According to Strava, the Llanberis Pass is a touch under 5km long with a 5% average gradient. Now that might be not much by European standards but compared to most climbing the UK it’s practically alpine. Anyway, the difficulty isn’t the main reason to take this one on, that honour goes to the scenery. Sitting in the heart of Snowdonia and very shadow of Snowdon itself, the countryside around Llanberis is absolutely beautiful; the sort of place that’s an absolute pleasure to ride your bike. In fact, if it’s your first time in the area, it’s totally worth it to resist the urge to gun it up the pass as hard as you can while staring at your stem, and sit up to admire the view across the valley. You can always freewheel back down to the bottom for another go, after all.

The day we ride Llanberis Pass was one of those typical British early Spring days; not quite warm enough to do away with the arm and knee warmers and with a healthy covering of light mist making everything look wonderfully atmospheric. Riding as part of a larger 70km loop, we’d stopped at for lunch in Llanberis itself to give us time for a chat and the chance to figure out exactly where we’d be heading when we reached the top (the last thing you want is half the group turning right and the other half left!).
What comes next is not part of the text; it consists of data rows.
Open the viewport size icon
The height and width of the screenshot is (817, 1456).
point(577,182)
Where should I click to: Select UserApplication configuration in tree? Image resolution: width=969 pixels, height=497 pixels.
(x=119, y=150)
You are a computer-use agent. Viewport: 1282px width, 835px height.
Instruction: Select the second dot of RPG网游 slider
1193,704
We’d also come out of some poor weather in the morning, so this was an opportunity to shed an extra layer or two for an afternoon that looked like it was threatening to brighten up a little. But with the descent into Nantgywnant coming after the climb, those layers were better stored in pockets as it’s a fast and flowing route down and we’d have to deal with the wind chill before warming up again at the bottom.

Rolling out of Llanberis and our group split pretty early, as the road down through Nant Peris (the A4086 for any map lovers) is flat and quick, and rolling along next to the Llyn Peris lake the view is really rather spectacular. The plan was for everyone to take it at their own pace from lunch all the way to the bottom of the descent which meant that a few of us were pushing on while the others (perhaps more sensibly) were letting lunch go down before they started any climbing. Our route had been drawn up by Phil Stasiw from MTB Wales. A guy with an unmatched knowledge of mid and north-Wales and a really keen sense of what makes a great ride. After a 5hr MTB epic the day before, he’d sensibly decided to keep the route relatively short and punchy with plenty of spectacular scenery and very little wasted effort so there was no danger of anyone getting irrecoverably dropped.
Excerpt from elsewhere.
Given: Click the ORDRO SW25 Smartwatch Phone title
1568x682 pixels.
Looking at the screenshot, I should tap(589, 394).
The climb itself actually starts a few kilometres down the road from Llanberis, just after the little village of Nant Peris, and snakes through the valley between Snowdon on your right and Glyder Fawr on your left - Wales’s highest and fifth highest peaks respectively. Look at it on a map and you can be forgiven for thinking it’s pretty straight, but all those subtle bends turn out to be noticeable corners when you’re actually down there riding. It’s nice because it keeps the road feeling fresh, and although you can see it ramping up as you ride, you’re never confronted with a straight, steep section - you know what we mean - the sort of road that really saps enthusiasm and makes climbing feel like a chore.
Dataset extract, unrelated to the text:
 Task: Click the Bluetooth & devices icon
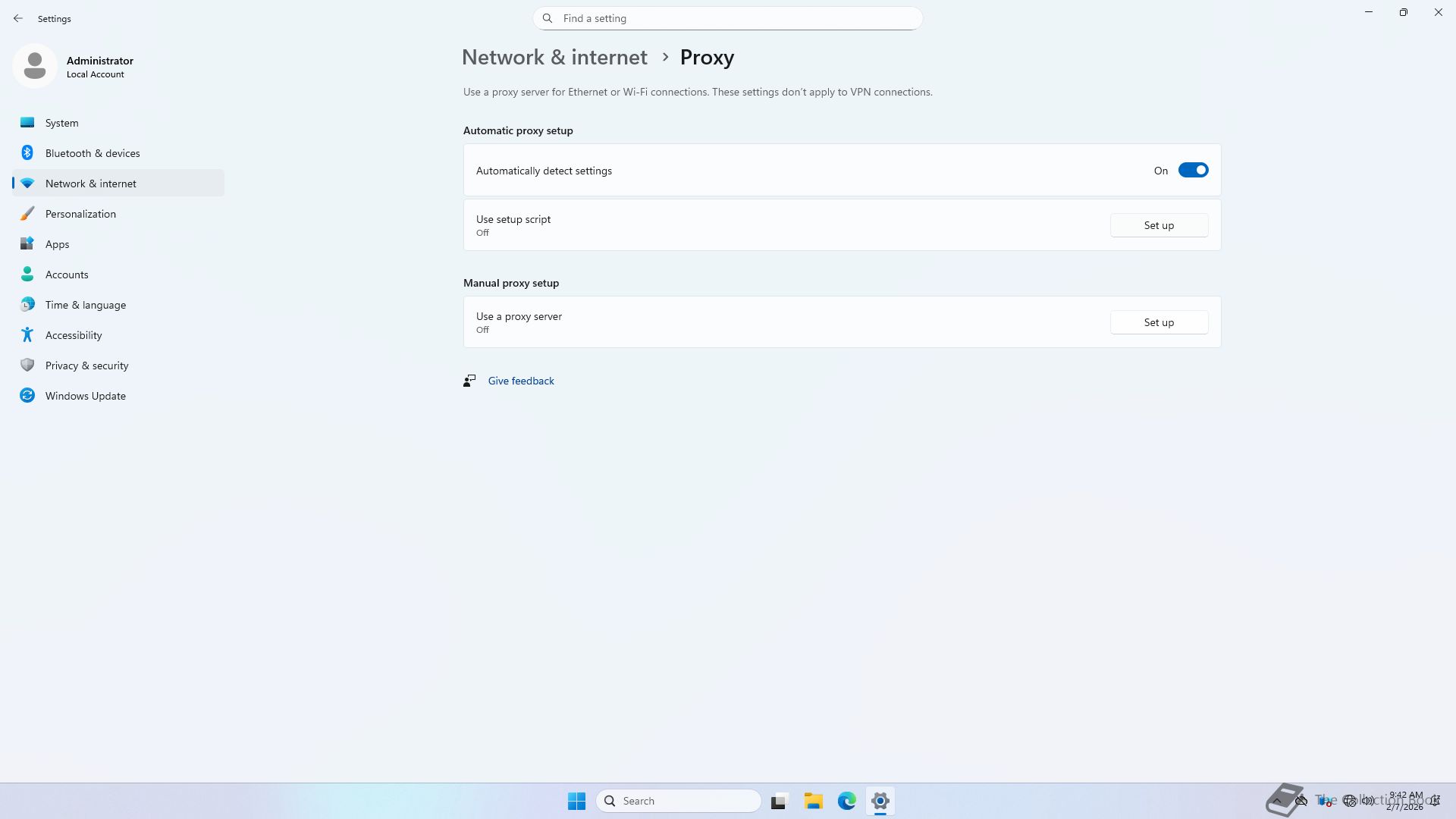pyautogui.click(x=27, y=153)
While the climb isn’t super challenging if you’re just looking to cruise up at a steady pace, there are a few things to be aware of before your start. For a start there’s a section of 10% for a couple of hundred metres just under halfway up which you need to keep in mind if you’re trying for a fast time (rather than a good time) and measure your effort accordingly. But the easiest place to get caught out is near the top, where the road steepens to between 8-9% for the final 800m. That’s where you can find yourself in a bit of bother if you’ve gone too hard lower down. But as we said at the beginning, don’t make this one all about the time. You’ll be missing out if you do.

When this lockdown ends and you’re allowed to travel again, if you want to ride the Llanberis Pass yourself just you follow the A4086 South East out of Llanberis you’ll come to Nant Peris. Carry straight on that road and you’ll find yourself on the Llanberis pass. If you’re not familiar with the area, the top of the climb is the starting point for many walkers trekking to the summit of Snowdon itself, so we definitely recommend returning without the bike on day too!